Scheduled for completion by 2022, the Chooz A project has enabled EDF to create an optimization plan for the rest of the French nuclear fleet, Guilhelm Le Roy, Chief Technology Officer at Cyclife, told the Ninth Annual Nuclear Decommissioning Conference Europe on May 24.

Efficiency savings will be implemented in areas such as nuclear steam supply systems (NSSS), large component management and waste transportation, Le Roy said.

Chooz A has also helped EDF set out a tooling strategy, demonstrating the cost benefits of developing new tools versus procuring existing tools, he said.

The latest learnings will soon be put to the test at Fessenheim in northeast France, where two operational PWRs are set to close in 2019.

EDF aims to complete the decommissioning of the two Fessenheim reactors within 15 years, Le Roy said.

"This is a new challenge given by the top management of EDF," he said.

Fleet gains

EDF has estimated the cost of decommissioning its nuclear fleet at 350 million euros per reactor, far lower than cost estimates by other European operators which range between 900 million and 1.3 billion euros per reactor, according to a French Parliamentary report published in 2017. Higher cost estimates by UK, German and U.S. operators that are further along the decommissioning process might be assumed to be closer to actual spending requirements, the committee warned.

In a response statement, EDF said its cost estimates are based upon learnings from nine ongoing decommissioning projects in France. Chooz A decommissioning work was "continuing in accordance with the timetable and the budget," it noted.

A Westinghouse-led team has begun underwater cutting operations of the Chooz A upper reactor internals, ahead of vessel segmentation, Le Roy told the conference on May 24.

"In the next weeks we will attack the lower internals and in the two next years, the vessel cutting operation," he said.

As engineer-architect of its nuclear plants, EDF can access expertise from the design, construction, operation and decommissioning phases.

In one example, a steam generator replacement program across the operational PWR fleet provided EDF with data that will help to optimize decommissioning tasks, Frederic Magloire, EDF’s Chief Technical Officer of the Chooz A project, said in 2016.

Productivity of steam generator replacements rose by up to 40% between the first of kind implementation and the fleet-wide series roll-out, Magloire said.

"We think these kind of large operations are very close to [Reactor Pressure Vessel] dismantling, because you use the same tools, you use very [similar] techniques- there is very little difference from one site to another," he said.

Graphite reactors

Decommissioning work is at various stages across EDF's six graphite reactor projects in France. EDF has switched its approach from underwater decommissioning to ‘dry’ decommissioning and the company hopes to apply its latest learnings to the future decommissioning of its UK AGR plants.

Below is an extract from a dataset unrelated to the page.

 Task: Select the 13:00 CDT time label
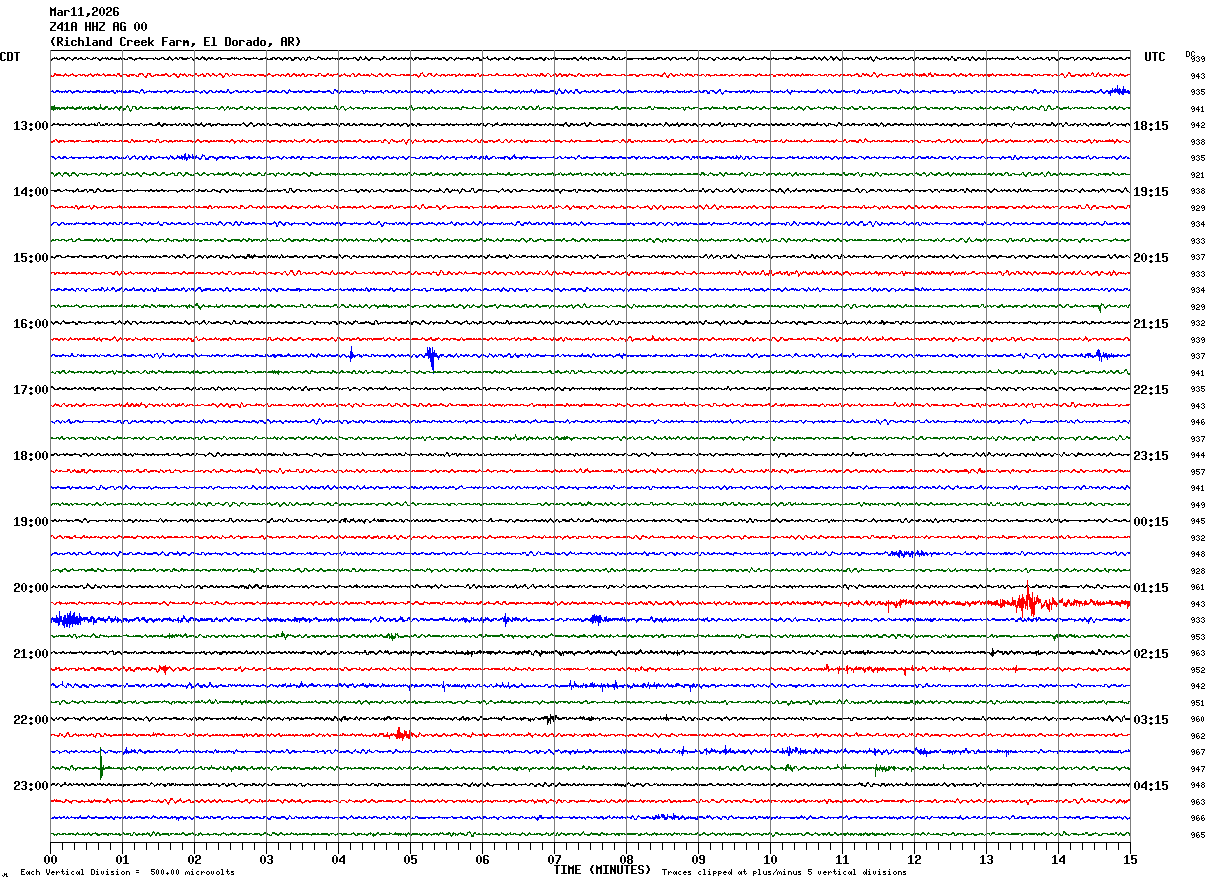(30, 126)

The decommissioning of three reactors at Chinon represents the "pilot" project for EDF's graphite reactor plans, Le Roy said.

Cyclife plans to build an industrial-sized demonstrator near Chinon which will test and qualify decommissioning tools and different project scenarios, he said. Digital modelling will be used with the demonstrator to optimize decommissioning strategies for other reactors.

The Chinon, St Laurent, and Bugey projects have already produced a number of key learnings, including best practice for working with alpha-contaminated waste and in asbestos conditions, Le Roy said.

"The safety authorities in France are very focused on these two issues," he noted.

                         Nuclear waste inventory on EU territory

Table refers to very low-level waste (VLLW), low-level waste (LLW), intermediate-level waste (ILW) and high-level waste (HLW).

Source: Euratom, May 2018.

Cyclife has also performed the treatment of large and heavy components and it plans to ship these large components to Cyclife facilities in the UK and Sweden for cutting, melting and sorting activities, Le Roy said.

"We don't have right now an opening route, but we are working on it," he said.